The problem with using them for component libraries is that you break your rendering paradigm of the framework you're using, and that can lead to situations like trying to add event handlers to child components impossible for instance, or having to over-use refs

> I remember when the language was Web Components would replace frameworks, this was something the people pushing the standards were actively championing at the time and was really one of the main goals of Polymer as well.

The language is still there. If anything, it has become more aggressive. Now lit (and stencil) are "standard-based" and "future-proof", and "they are not frameworks", unlike all those non-standards-based framework abominations. (at this point most people roll their eyes).

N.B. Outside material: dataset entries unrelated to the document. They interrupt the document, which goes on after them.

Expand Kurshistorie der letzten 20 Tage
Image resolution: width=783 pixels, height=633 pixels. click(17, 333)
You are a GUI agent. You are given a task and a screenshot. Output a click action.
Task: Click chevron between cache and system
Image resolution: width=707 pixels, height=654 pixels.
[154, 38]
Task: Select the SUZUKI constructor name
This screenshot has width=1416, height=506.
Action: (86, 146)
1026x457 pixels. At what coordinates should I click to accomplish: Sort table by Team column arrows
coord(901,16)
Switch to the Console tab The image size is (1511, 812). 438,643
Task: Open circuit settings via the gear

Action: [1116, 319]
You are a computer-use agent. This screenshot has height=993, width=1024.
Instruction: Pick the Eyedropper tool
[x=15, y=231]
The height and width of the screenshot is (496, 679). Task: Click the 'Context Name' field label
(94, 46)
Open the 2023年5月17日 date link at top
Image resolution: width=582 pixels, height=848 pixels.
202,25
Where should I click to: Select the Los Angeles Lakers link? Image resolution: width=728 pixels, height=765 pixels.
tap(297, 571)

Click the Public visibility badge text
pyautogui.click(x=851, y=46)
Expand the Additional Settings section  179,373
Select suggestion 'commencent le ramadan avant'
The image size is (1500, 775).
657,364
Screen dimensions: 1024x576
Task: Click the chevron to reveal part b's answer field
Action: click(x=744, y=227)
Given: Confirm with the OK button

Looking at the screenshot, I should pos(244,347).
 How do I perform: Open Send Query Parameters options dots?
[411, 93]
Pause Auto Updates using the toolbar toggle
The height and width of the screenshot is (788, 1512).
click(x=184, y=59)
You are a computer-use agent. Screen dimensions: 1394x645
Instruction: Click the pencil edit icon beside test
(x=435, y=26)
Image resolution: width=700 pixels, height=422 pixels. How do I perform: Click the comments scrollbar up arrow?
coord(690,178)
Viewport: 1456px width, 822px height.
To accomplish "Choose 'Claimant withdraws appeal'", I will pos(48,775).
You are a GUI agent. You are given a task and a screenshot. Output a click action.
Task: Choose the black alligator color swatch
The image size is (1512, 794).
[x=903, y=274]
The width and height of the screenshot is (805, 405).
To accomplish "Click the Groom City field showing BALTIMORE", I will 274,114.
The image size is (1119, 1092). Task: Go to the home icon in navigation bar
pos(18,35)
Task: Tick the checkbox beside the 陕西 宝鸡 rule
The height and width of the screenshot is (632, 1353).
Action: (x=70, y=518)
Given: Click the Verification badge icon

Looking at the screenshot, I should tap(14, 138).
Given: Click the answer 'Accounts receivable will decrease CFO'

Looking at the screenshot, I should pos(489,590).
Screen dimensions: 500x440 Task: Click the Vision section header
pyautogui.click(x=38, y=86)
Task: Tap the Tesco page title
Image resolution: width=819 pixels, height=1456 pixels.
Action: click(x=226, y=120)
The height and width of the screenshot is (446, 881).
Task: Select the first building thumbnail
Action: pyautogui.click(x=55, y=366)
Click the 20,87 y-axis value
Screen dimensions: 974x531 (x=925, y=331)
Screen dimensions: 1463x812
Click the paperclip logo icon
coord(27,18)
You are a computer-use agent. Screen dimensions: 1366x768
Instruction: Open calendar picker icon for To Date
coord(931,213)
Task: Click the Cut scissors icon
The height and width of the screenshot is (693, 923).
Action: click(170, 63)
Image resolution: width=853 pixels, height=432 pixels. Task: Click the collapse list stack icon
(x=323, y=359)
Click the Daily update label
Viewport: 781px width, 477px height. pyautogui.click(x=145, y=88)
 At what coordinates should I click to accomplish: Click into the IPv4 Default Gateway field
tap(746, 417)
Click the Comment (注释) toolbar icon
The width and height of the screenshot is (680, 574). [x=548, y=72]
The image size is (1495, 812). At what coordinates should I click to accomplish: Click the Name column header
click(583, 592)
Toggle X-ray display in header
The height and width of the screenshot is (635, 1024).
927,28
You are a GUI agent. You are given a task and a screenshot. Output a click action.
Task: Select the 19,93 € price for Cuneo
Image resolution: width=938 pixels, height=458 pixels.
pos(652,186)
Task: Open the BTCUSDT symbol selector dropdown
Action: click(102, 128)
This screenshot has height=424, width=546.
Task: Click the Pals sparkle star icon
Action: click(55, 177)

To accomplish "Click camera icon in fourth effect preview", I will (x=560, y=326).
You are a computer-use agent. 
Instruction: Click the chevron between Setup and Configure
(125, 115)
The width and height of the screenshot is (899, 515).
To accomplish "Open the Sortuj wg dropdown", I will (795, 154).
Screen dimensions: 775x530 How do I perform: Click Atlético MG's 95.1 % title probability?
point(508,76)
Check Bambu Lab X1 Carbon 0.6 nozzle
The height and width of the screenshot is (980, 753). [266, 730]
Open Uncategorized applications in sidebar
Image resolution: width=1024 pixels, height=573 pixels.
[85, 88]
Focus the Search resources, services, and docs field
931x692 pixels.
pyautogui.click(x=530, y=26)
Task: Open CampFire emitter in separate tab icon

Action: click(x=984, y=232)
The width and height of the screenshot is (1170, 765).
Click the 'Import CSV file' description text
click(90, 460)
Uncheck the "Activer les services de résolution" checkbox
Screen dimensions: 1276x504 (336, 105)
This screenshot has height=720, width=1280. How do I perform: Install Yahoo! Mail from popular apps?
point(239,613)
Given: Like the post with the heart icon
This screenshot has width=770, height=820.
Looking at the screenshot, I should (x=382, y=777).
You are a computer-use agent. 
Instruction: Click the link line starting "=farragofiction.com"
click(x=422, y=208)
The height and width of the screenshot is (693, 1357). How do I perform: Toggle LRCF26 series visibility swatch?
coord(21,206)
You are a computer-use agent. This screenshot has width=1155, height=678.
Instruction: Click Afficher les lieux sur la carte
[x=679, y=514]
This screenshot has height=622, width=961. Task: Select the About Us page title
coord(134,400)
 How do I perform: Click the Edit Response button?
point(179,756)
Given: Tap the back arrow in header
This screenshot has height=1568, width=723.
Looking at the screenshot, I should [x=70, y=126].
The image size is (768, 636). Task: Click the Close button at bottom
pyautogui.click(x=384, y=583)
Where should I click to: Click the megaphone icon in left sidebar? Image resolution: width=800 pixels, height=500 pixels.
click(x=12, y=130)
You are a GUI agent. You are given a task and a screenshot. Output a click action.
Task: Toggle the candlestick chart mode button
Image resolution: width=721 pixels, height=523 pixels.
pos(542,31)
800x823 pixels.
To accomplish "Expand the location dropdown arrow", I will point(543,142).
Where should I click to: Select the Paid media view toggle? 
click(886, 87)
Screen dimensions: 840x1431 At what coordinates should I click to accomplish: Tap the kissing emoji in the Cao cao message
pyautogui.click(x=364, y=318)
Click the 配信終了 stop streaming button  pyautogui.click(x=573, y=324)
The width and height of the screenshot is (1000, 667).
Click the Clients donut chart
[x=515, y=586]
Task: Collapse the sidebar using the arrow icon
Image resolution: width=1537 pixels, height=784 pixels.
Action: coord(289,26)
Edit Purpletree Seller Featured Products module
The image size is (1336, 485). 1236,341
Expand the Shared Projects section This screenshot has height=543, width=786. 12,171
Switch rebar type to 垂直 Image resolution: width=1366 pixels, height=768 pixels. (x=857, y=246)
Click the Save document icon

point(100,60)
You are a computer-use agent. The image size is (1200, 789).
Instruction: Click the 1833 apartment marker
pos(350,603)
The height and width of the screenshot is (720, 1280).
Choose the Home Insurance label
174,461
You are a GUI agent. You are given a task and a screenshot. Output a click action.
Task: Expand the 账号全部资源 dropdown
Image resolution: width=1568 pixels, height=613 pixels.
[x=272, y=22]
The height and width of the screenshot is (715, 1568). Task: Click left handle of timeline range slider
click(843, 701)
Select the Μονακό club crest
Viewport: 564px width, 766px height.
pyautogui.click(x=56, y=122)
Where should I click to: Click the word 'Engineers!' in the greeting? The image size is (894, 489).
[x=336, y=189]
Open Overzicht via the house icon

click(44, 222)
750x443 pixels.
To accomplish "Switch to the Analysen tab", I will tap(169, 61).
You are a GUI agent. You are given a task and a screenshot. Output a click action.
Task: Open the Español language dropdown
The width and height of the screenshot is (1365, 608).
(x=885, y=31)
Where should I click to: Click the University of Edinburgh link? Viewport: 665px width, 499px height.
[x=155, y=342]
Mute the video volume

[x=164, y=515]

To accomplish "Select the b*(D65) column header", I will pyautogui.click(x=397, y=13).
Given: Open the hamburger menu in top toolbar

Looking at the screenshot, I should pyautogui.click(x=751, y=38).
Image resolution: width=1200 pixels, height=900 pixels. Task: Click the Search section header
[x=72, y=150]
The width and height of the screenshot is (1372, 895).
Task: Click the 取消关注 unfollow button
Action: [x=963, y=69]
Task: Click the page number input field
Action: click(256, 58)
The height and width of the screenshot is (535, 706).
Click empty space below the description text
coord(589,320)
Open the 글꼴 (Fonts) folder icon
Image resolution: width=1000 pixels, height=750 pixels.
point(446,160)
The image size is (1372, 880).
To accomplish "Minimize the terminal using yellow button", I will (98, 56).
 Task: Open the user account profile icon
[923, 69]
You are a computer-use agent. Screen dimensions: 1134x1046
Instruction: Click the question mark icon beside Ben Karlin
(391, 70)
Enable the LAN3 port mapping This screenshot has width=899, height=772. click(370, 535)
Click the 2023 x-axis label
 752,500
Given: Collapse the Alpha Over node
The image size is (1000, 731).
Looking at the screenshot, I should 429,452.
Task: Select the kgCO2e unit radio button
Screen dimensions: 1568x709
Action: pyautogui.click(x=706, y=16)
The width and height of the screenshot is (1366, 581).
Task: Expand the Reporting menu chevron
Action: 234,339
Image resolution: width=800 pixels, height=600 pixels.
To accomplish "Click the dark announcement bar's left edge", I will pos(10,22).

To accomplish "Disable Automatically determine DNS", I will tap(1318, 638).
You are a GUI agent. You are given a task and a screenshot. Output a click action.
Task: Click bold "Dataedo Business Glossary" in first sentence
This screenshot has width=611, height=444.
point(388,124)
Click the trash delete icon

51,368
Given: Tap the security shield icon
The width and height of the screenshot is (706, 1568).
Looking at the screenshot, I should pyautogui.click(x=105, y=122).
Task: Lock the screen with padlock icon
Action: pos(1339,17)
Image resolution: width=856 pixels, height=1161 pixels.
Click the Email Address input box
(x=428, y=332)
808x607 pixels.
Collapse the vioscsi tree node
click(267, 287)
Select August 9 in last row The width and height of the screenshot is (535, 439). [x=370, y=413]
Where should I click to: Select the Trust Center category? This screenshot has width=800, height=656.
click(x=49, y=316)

> They could work well for building apps if the ecosystem was more invested in giving developers what they actually want in a timely manner.

The problem is that none of the people involved in the development of web components ask what developers want. If they ever ask, any answers (including answers from other framework authors and contributors) are ignored, derided, and misconstrued.

There's a reason even people and frameworks who really advocated for web components in the very beginning (Vue, Svelte, Solid) are completely against them now.

I believe the VSCode UI components that are designed to be used both internally and by extensions have React wrappers pre-built - see https://github.com/microsoft/vscode-webview-ui-toolkit/blob/... - and the source code to said wrappers might be an interesting read.
Shadow DOM is native web feature. If you don’t like it you can simply not use it. Lit does not force you to use Shadow DOM
> Shadow DOM is native web feature.

Doesn't mean it's a good feature. This is recognised even by people who push them: https://w3c.github.io/webcomponents-cg/2022.html

--- start quote ---

It's worth noting that many of these pain points are directly related to Shadow DOM's encapsulation. While there are many benefits to some types of widely shared components to strong encapsulation, the friction of strong encapsulation has prevented most developers from adopting Shadow DOM, to the point of there being alternate proposals for style scoping that don't use Shadow DOM. We urge browser vendors to recognize these barriers and work to make Shadow DOM more usable by more developers.

--- end quote ---

poorly designed web components are so painful because of that
Yeah, this is not an issue for very well-designed WCs like https://shoelace.style or in cases where it's not necessary like https://modelviewer.dev/
I dabbled with Custom Elements a while back, which IIRC was essentially the same thing as web components, but without the shadow DOM.
They are two names for the same thing. A Web component _is_ a custom element.
It's trivial to turn it off in Lit if you don't want to use the Shadow DOM.